COMPITO DA SVOLGERE:
Nel brano citato, quanti voti servono per vincere l'elezione del capo dello Stato a partire dal quarto turno?

BRANO CITATO:
-=-=-=-=-

L'avvicinamento consentiva al segretario del Pd di tentare il colpaccio: tenere nella stessa alleanza Italia viva e i Cinque Stelle, oltre al partitino di Carlo Calenda e a qualche cespuglio rosso. Operazione necessaria per reggere il confronto col centrodestra, visto che Pd, M5S e Leu, insieme, hanno solo il 40% degli attuali parlamentari e il 37% delle intenzioni di voto. La coalizione ultralarga progettata da Letta, insomma, sarà pure stata un'accozzaglia di personaggi e partiti che non si sopportano, ma era anche un modo per non soccombere nelle votazioni per il presidente della Repubblica e poi, quando sarà, nelle elezioni politiche. Tutto saltato assieme al disegno di legge sulla "omotransfobia". Dopo il numero due del Pd, Giuseppe Provenzano, che ha accusato Italia viva di «gravi complicità con la destra», e gli anatemi degli Zan e delle Cirinnà, sono arrivate le parole dello stesso Letta: «Si è sancita una rottura, anche di fiducia, a tutto campo, con Italia Viva». E' la scelta più facile. Anziché prendersela con i calcoli sballati della capogruppo Simona Malpezzi, che prima del voto dispensava sicurezza («li asfaltiamo, tranquilli»), o con la propria strategia, Letta preferisce individuare un colpevole esterno, fingendo di non sapere che i franchi tiratori sono stati molti più dei senatori di Italia viva, e che pure dentro al Pd ci sono cattolici che quel testo non lo digeriscono.

 

 

 

E' una decisione che ha un prezzo, però. Si tagliano i ponti con Renzi accusandolo di essere in combutta col centrodestra, e così facendo non gli si lascia altra scelta che rafforzare davvero il rapporto con Silvio Berlusconi e i suoi alleati. La data delle Politiche è lontana, ma l'elezione del capo dello Stato inizierà tra tre mesi. Al Cavaliere mancano tra i 50 e i 60 parlamentari per raggiungere la soglia dei 505 voti, sufficiente per vincere la corsa a partire dal quarto turno. E Renzi e i suoi, come Berlusconi sa bene, sono 43. In ogni caso, già sapere che il senatore di Rignano non sarà in squadra col segretario del Pd, e che probabilmente gli organizzerà qualcuno dei suoi scherzi, apre nuove opportunità ai leader del centrodestra. Il secondo regalo fatto da Letta in due giorni, e Dio sa quanto ne avevano bisogno.

-=-=-=-=-

(Dati di puntamento sul bersaglio)
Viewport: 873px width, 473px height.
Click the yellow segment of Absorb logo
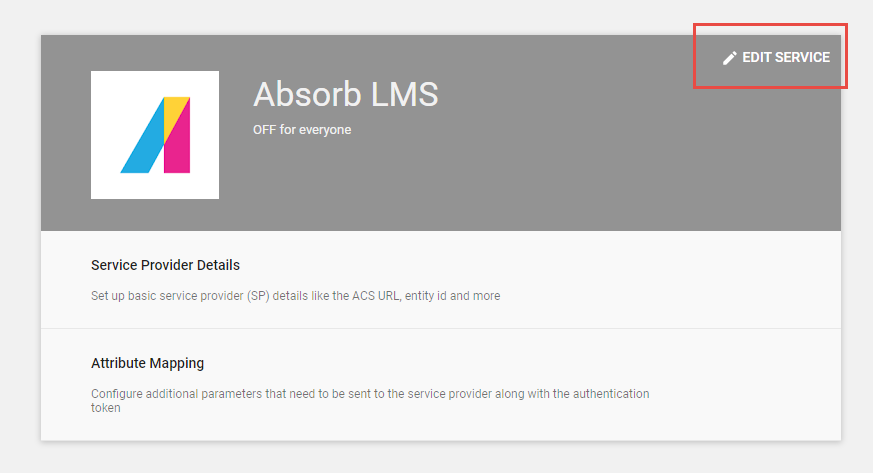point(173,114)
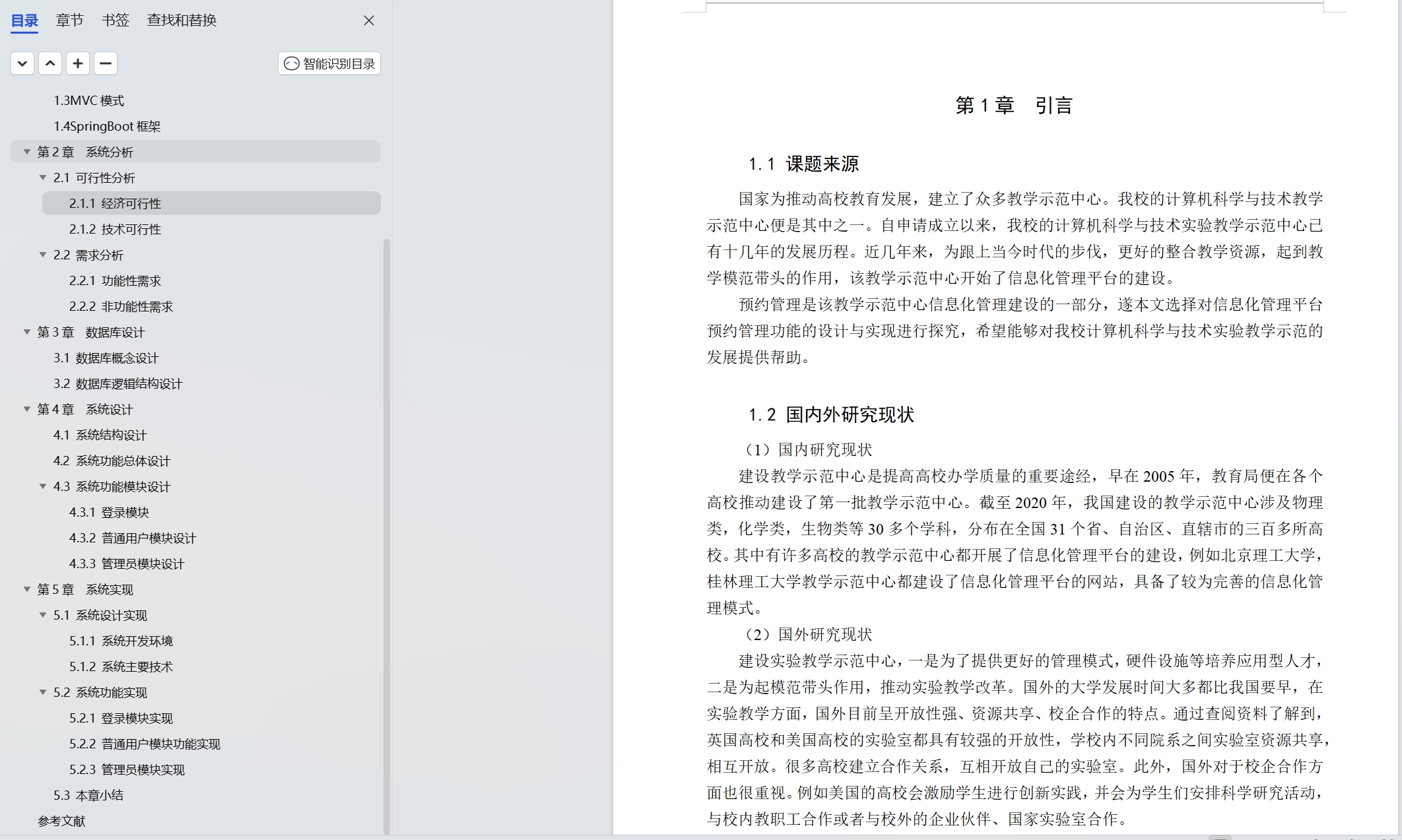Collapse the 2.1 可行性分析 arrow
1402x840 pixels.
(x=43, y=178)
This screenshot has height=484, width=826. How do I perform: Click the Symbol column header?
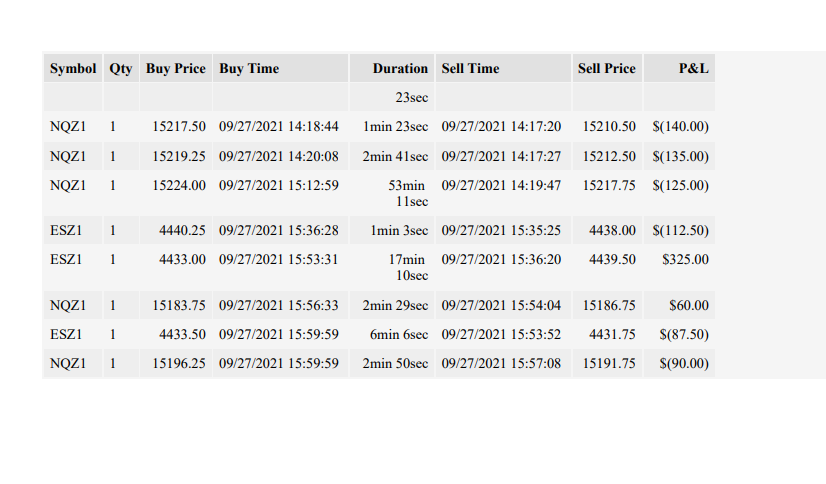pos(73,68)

-=-=-=-=-

COMPITO SVOLTO:
Servono 505 voti.